UPSTREAM: What impact will the energy transition have on the operations of oil and gas companies over the next five years and beyond?
GUSTAVSON: Individual companies are taking a variety of approaches while working toward a lower carbon future. We are addressing different needs, making different investments, and exploring different technologies.
Chevron intends to be a leader in efficient and lower-carbon production of traditional energy — in high demand today and for years to come – while growing the lower-carbon businesses that will be a bigger part of the future like hydrogen, carbon capture and storage, renewable fuels, and offsets.
We believe we are well positioned with an oil and gas business that is highly profitable, supports our financial position, and targets 35% reduction in upstream carbon intensity by 2028 from 2016.
To advance our 2050 net zero aspiration for equity upstream Scope 1 and 2 emissions, we’re taking actions to reduce the carbon intensity of our portfolio, investing in many greenhouse gas reduction projects intended to reduce methane emissions and flaring, as well as improve energy management.
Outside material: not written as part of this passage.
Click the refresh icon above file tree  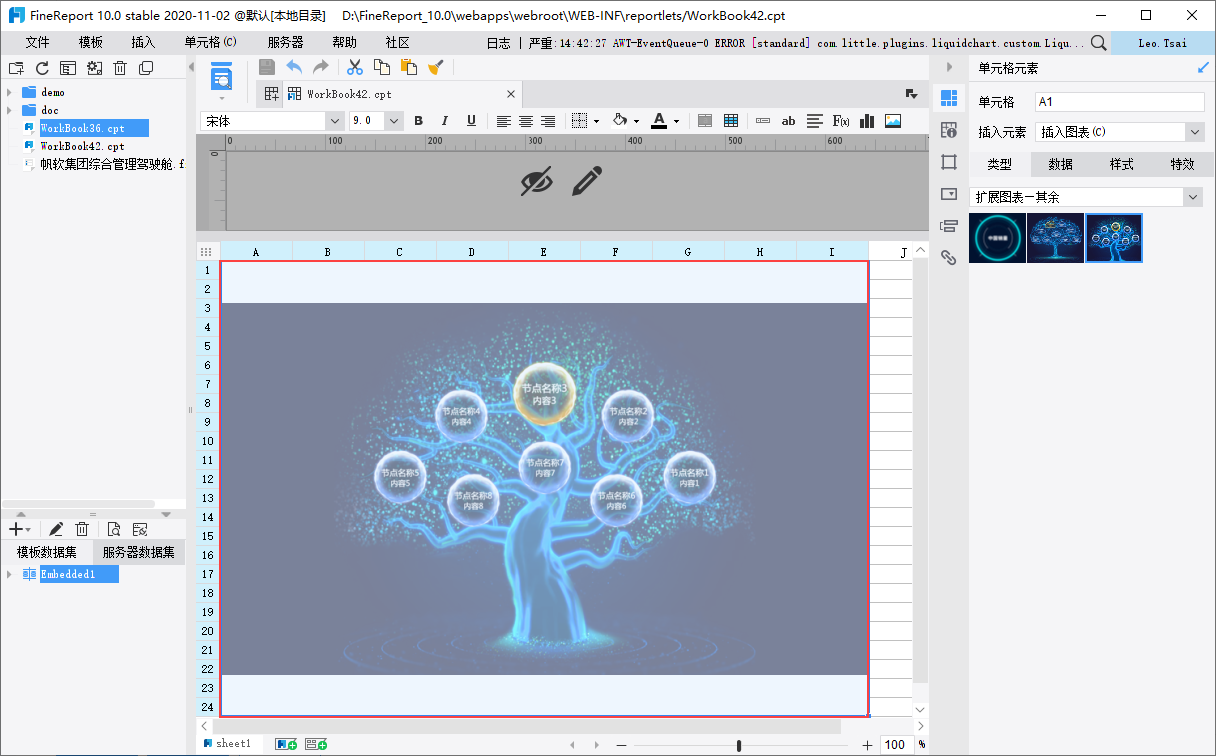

We are supporting our energy transition strategy by tripling our planned total capital investment to $10 billion through 2028. ($2B in carbon reduction projects and $8B in low-carbon investments.)
UPSTREAM: Is natural gas becoming more attractive than oil for companies and, if so, what implications does that have for the business?
GUSTAVSON: Both oil and natural gas have a vital role to play in any global transition of energy by providing scalable, lower-carbon solutions that meet growing energy demands.
Natural gas plays an important role in powering critical industries across the world. It is used to generate electricity, heat buildings, cooking and for many industrial uses. And we are confident that gas will remain a viable component of the energy mix.
We are seeking to be a leader in efficient and lower carbon production of traditional energy, in high demand today and for years to come, while growing low-carbon businesses that will be a bigger part of the future.
UPSTREAM: How can large-scale, multi-billion-dollar conventional oil and gas developments, including in deep waters, continue to compete for capital?
GUSTAVSON: At Chevron, we believe in a two-pronged approach to addressing climate change that provides energy the world needs. We have the opportunity to reduce the carbon intensity of our operations, as well as growing and commercialising low-carbon businesses.
We have increased our lower carbon capital investments and our ambitions to progress our energy transition goals, tripling our lower carbon capital versus prior guidance to over $10 billion between now and 2028.
While Chevron has shifted somewhat to more short-cycle investments overall, major projects like deep-water development still compete for capital because they deliver on both our higher returns and lower carbon objectives.
We have a disciplined approach to reducing carbon emissions consisting of activities across the spectrum – from operational practices to design standardisation, to deployment of new technologies. And US deep-water developments can produces some of the lowest carbon barrels in the world. Our goal is to maintain our position in the first quartile of all upstream producers in producing energy at a carbon intensity well below the average of the global system.
UPSTREAM: The debate around COP26 revealed widespread perceptions that the oil and gas sector is more concerned about preserving the value of fossil fuel assets than engaging in real energy transition. Such divisions can be seen when the different "colours" of hydrogen are discussed. What role do oil and gas companies must play in the energy transition, and how do they build trust?
GUSTAVSON: We’ve been around for 142 years and intend to be around for many, many decades to come. We believe the future is lower carbon. Energy companies will continue to play a role in solving the complex challenge of meeting the world’s growing energy demand with reliable, affordable, and ever-cleaner energy – leveraging our capabilities, assets, and partnerships.
We believe it’s not an ‘or’ conversation, but an “and” world where we can continue to fuel global energy demand with lower carbon traditional businesses, as well as accelerate the development of new low carbon businesses.
Achieving the Upstream Scope 1 and 2 2050 net zero aspiration will require continued partnership and progress in technology, policy, regulations, and offset markets – Chevron seeks to continually develop partnerships to share best practices.
We can build trust by collaborating on solutions and advocating for continued transparency in carbon emissions reporting.
UPSTREAM: Where do you expect the oil price to be by the end of this year? And in five years? What are your hopes and fears for energy transition?
GUSTAVSON: Global crude oil and finished products are priced based on supply and demand fundamentals. We do not speculate on the direction of prices or future market conditions and instead we focus on those things under our control. Our hopes are that together we – industry, governments, and society – can achieve our lower carbon ambitions while still delivering the energy the world needs to progress.
We believe energy transitions must work for all. We support markets, partnership, and competition as the most effective way to deliver the progress needed to achieve shared goals. Together, we are poised to create innovative solutions to meet the world’s biggest challenges.